:: EXERCISE DETAILS ::
Write out the data again in full, keeping every character the same.

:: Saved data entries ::
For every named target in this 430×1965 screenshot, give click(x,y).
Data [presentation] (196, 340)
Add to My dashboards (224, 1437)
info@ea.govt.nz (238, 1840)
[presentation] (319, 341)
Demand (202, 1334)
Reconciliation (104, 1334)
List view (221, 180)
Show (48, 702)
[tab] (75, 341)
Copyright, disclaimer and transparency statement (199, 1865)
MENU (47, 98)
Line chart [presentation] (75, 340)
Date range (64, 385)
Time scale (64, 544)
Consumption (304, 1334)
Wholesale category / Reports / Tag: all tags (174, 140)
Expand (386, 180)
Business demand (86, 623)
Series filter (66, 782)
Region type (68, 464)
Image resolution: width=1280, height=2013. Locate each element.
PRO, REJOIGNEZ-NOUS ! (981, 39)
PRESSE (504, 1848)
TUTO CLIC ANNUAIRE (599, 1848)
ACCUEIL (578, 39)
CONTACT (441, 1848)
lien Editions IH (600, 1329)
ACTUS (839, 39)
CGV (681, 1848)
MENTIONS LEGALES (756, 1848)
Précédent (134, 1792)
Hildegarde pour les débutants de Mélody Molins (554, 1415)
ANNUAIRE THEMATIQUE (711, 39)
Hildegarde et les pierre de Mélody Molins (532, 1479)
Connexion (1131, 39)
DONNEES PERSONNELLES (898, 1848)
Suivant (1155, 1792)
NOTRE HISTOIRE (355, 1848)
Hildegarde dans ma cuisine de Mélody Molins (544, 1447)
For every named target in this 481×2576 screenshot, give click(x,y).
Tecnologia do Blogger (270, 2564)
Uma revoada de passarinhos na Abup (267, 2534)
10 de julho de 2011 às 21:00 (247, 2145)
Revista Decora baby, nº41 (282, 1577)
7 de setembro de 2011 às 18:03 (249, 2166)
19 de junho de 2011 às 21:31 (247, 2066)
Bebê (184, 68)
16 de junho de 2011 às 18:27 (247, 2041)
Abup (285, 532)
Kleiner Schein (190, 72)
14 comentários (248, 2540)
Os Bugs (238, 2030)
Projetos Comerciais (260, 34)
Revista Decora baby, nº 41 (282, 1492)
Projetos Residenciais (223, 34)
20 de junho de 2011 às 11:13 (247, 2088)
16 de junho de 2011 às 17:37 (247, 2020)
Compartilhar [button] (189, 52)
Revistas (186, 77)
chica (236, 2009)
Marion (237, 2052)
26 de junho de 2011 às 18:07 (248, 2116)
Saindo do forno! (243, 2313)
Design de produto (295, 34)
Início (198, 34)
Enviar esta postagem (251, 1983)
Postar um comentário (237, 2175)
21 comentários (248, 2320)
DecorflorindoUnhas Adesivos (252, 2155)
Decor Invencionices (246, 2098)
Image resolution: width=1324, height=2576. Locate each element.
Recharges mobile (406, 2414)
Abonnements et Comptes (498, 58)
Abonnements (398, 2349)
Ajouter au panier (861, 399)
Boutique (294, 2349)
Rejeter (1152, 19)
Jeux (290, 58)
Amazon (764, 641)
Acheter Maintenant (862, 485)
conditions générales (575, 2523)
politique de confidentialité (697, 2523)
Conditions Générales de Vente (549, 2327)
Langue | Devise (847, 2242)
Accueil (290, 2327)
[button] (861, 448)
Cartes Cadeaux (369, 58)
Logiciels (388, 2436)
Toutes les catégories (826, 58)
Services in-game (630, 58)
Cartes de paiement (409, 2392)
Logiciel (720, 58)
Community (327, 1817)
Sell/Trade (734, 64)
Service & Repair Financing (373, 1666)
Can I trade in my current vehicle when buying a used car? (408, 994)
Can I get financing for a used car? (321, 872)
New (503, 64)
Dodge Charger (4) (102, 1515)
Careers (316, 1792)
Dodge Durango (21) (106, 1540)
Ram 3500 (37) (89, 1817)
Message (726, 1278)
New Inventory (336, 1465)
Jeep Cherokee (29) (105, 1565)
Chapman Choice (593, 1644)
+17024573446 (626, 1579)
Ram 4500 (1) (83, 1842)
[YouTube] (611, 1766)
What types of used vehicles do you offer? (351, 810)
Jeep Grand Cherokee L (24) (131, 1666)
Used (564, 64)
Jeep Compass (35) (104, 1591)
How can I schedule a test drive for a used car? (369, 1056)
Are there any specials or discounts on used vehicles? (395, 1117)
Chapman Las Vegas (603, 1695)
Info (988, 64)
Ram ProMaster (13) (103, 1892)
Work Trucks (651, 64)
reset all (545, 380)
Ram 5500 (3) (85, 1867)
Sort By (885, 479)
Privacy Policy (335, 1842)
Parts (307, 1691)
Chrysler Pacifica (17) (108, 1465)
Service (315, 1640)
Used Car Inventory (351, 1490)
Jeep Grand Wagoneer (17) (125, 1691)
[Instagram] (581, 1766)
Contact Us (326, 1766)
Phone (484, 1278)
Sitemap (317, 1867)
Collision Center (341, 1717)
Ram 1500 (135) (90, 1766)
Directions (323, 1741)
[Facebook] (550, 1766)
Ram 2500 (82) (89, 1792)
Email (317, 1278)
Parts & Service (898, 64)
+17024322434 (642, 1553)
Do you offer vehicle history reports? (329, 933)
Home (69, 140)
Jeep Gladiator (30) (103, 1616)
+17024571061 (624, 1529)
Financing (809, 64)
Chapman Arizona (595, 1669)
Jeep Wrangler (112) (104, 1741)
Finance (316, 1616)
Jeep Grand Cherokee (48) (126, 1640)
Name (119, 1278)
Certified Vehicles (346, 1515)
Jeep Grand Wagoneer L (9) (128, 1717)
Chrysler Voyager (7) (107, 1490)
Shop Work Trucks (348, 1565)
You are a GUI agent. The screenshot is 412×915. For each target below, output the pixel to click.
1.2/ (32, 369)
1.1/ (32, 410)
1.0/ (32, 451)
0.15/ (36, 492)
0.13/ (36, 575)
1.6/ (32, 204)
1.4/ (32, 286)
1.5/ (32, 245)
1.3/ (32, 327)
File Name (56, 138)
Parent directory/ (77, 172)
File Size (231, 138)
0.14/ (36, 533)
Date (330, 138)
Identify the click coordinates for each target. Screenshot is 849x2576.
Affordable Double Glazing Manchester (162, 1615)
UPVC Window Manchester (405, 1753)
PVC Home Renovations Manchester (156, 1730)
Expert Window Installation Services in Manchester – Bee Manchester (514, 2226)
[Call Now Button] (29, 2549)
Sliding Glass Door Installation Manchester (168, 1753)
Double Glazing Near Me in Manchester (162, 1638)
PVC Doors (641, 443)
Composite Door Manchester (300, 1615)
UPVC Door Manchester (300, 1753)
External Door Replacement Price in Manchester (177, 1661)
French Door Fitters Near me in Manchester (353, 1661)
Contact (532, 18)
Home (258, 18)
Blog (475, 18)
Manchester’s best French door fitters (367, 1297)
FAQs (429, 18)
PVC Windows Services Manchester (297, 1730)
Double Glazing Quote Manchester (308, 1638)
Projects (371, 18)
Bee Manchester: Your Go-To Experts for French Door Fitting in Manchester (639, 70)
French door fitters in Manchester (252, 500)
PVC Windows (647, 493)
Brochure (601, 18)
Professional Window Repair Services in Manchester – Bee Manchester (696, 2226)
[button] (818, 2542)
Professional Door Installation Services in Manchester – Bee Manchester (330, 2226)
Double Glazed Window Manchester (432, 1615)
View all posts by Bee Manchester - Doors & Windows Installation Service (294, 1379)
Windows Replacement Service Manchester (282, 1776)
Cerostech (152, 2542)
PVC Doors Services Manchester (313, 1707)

:: RESPONSE FOR THIS EXERCISE ::
For every named target in this 430×1965 screenshot, give click(x,y).
Data [presentation] (196, 340)
Add to My dashboards (224, 1437)
info@ea.govt.nz (238, 1840)
[presentation] (319, 341)
Demand (202, 1334)
Reconciliation (104, 1334)
List view (221, 180)
Show (48, 702)
[tab] (75, 341)
Copyright, disclaimer and transparency statement (199, 1865)
MENU (47, 98)
Line chart [presentation] (75, 340)
Date range (64, 385)
Time scale (64, 544)
Consumption (304, 1334)
Wholesale category / Reports / Tag: all tags (174, 140)
Expand (386, 180)
Business demand (86, 623)
Series filter (66, 782)
Region type (68, 464)
Image resolution: width=1280, height=2013. Locate each element.
PRO, REJOIGNEZ-NOUS ! (981, 39)
PRESSE (504, 1848)
TUTO CLIC ANNUAIRE (599, 1848)
ACCUEIL (578, 39)
CONTACT (441, 1848)
lien Editions IH (600, 1329)
ACTUS (839, 39)
CGV (681, 1848)
MENTIONS LEGALES (756, 1848)
Précédent (134, 1792)
Hildegarde pour les débutants de Mélody Molins (554, 1415)
ANNUAIRE THEMATIQUE (711, 39)
Hildegarde et les pierre de Mélody Molins (532, 1479)
Connexion (1131, 39)
DONNEES PERSONNELLES (898, 1848)
Suivant (1155, 1792)
NOTRE HISTOIRE (355, 1848)
Hildegarde dans ma cuisine de Mélody Molins (544, 1447)
For every named target in this 481×2576 screenshot, give click(x,y).
Tecnologia do Blogger (270, 2564)
Uma revoada de passarinhos na Abup (267, 2534)
10 de julho de 2011 às 21:00 (247, 2145)
Revista Decora baby, nº41 (282, 1577)
7 de setembro de 2011 às 18:03 (249, 2166)
19 de junho de 2011 às 21:31 (247, 2066)
Bebê (184, 68)
16 de junho de 2011 às 18:27 (247, 2041)
Abup (285, 532)
Kleiner Schein (190, 72)
14 comentários (248, 2540)
Os Bugs (238, 2030)
Projetos Comerciais (260, 34)
Revista Decora baby, nº 41 (282, 1492)
Projetos Residenciais (223, 34)
20 de junho de 2011 às 11:13 (247, 2088)
16 de junho de 2011 às 17:37 (247, 2020)
Compartilhar [button] (189, 52)
Revistas (186, 77)
chica (236, 2009)
Marion (237, 2052)
26 de junho de 2011 às 18:07 (248, 2116)
Saindo do forno! (243, 2313)
Design de produto (295, 34)
Início (198, 34)
Enviar esta postagem (251, 1983)
Postar um comentário (237, 2175)
21 comentários (248, 2320)
DecorflorindoUnhas Adesivos (252, 2155)
Decor Invencionices (246, 2098)
Image resolution: width=1324, height=2576. Locate each element.
Recharges mobile (406, 2414)
Abonnements et Comptes (498, 58)
Abonnements (398, 2349)
Ajouter au panier (861, 399)
Boutique (294, 2349)
Rejeter (1152, 19)
Jeux (290, 58)
Amazon (764, 641)
Acheter Maintenant (862, 485)
conditions générales (575, 2523)
politique de confidentialité (697, 2523)
Conditions Générales de Vente (549, 2327)
Langue | Devise (847, 2242)
Accueil (290, 2327)
[button] (861, 448)
Cartes Cadeaux (369, 58)
Logiciels (388, 2436)
Toutes les catégories (826, 58)
Services in-game (630, 58)
Cartes de paiement (409, 2392)
Logiciel (720, 58)
Community (327, 1817)
Sell/Trade (734, 64)
Service & Repair Financing (373, 1666)
Can I trade in my current vehicle when buying a used car? (408, 994)
Can I get financing for a used car? (321, 872)
New (503, 64)
Dodge Charger (4) (102, 1515)
Careers (316, 1792)
Dodge Durango (21) (106, 1540)
Ram 3500 (37) (89, 1817)
Message (726, 1278)
New Inventory (336, 1465)
Jeep Cherokee (29) (105, 1565)
Chapman Choice (593, 1644)
+17024573446 (626, 1579)
Ram 4500 (1) (83, 1842)
[YouTube] (611, 1766)
What types of used vehicles do you offer? (351, 810)
Jeep Grand Cherokee L (24) (131, 1666)
Used (564, 64)
Jeep Compass (35) (104, 1591)
How can I schedule a test drive for a used car? (369, 1056)
Are there any specials or discounts on used vehicles? (395, 1117)
Chapman Las Vegas (603, 1695)
Info (988, 64)
Ram ProMaster (13) (103, 1892)
Work Trucks (651, 64)
reset all (545, 380)
Ram 5500 (3) (85, 1867)
Sort By (885, 479)
Privacy Policy (335, 1842)
Parts (307, 1691)
Chrysler Pacifica (17) (108, 1465)
Service (315, 1640)
Used Car Inventory (351, 1490)
Jeep Grand Wagoneer (17) (125, 1691)
[Instagram] (581, 1766)
Contact Us (326, 1766)
Phone (484, 1278)
Sitemap (317, 1867)
Collision Center (341, 1717)
Ram 1500 (135) (90, 1766)
Directions (323, 1741)
[Facebook] (550, 1766)
Ram 2500 (82) (89, 1792)
Email (317, 1278)
Parts & Service (898, 64)
+17024322434 (642, 1553)
Do you offer vehicle history reports? (329, 933)
Home (69, 140)
Jeep Gladiator (30) (103, 1616)
+17024571061 (624, 1529)
Financing (809, 64)
Chapman Arizona (595, 1669)
Jeep Wrangler (112) (104, 1741)
Finance (316, 1616)
Jeep Grand Cherokee (48) (126, 1640)
Name (119, 1278)
Certified Vehicles (346, 1515)
Jeep Grand Wagoneer L (9) (128, 1717)
Chrysler Voyager (7) (107, 1490)
Shop Work Trucks (348, 1565)
You are a GUI agent. The screenshot is 412×915. For each target below, output the pixel to click.
1.2/ (32, 369)
1.1/ (32, 410)
1.0/ (32, 451)
0.15/ (36, 492)
0.13/ (36, 575)
1.6/ (32, 204)
1.4/ (32, 286)
1.5/ (32, 245)
1.3/ (32, 327)
File Name (56, 138)
Parent directory/ (77, 172)
File Size (231, 138)
0.14/ (36, 533)
Date (330, 138)
Identify the click coordinates for each target. Screenshot is 849x2576.
Affordable Double Glazing Manchester (162, 1615)
UPVC Window Manchester (405, 1753)
PVC Home Renovations Manchester (156, 1730)
Expert Window Installation Services in Manchester – Bee Manchester (514, 2226)
[Call Now Button] (29, 2549)
Sliding Glass Door Installation Manchester (168, 1753)
Double Glazing Near Me in Manchester (162, 1638)
PVC Doors (641, 443)
Composite Door Manchester (300, 1615)
UPVC Door Manchester (300, 1753)
External Door Replacement Price in Manchester (177, 1661)
French Door Fitters Near me in Manchester (353, 1661)
Contact (532, 18)
Home (258, 18)
Blog (475, 18)
Manchester’s best French door fitters (367, 1297)
FAQs (429, 18)
PVC Windows Services Manchester (297, 1730)
Double Glazing Quote Manchester (308, 1638)
Projects (371, 18)
Bee Manchester: Your Go-To Experts for French Door Fitting in Manchester (639, 70)
French door fitters in Manchester (252, 500)
PVC Windows (647, 493)
Brochure (601, 18)
Professional Window Repair Services in Manchester – Bee Manchester (696, 2226)
[button] (818, 2542)
Professional Door Installation Services in Manchester – Bee Manchester (330, 2226)
Double Glazed Window Manchester (432, 1615)
View all posts by Bee Manchester - Doors & Windows Installation Service (294, 1379)
Windows Replacement Service Manchester (282, 1776)
Cerostech (152, 2542)
PVC Doors Services Manchester (313, 1707)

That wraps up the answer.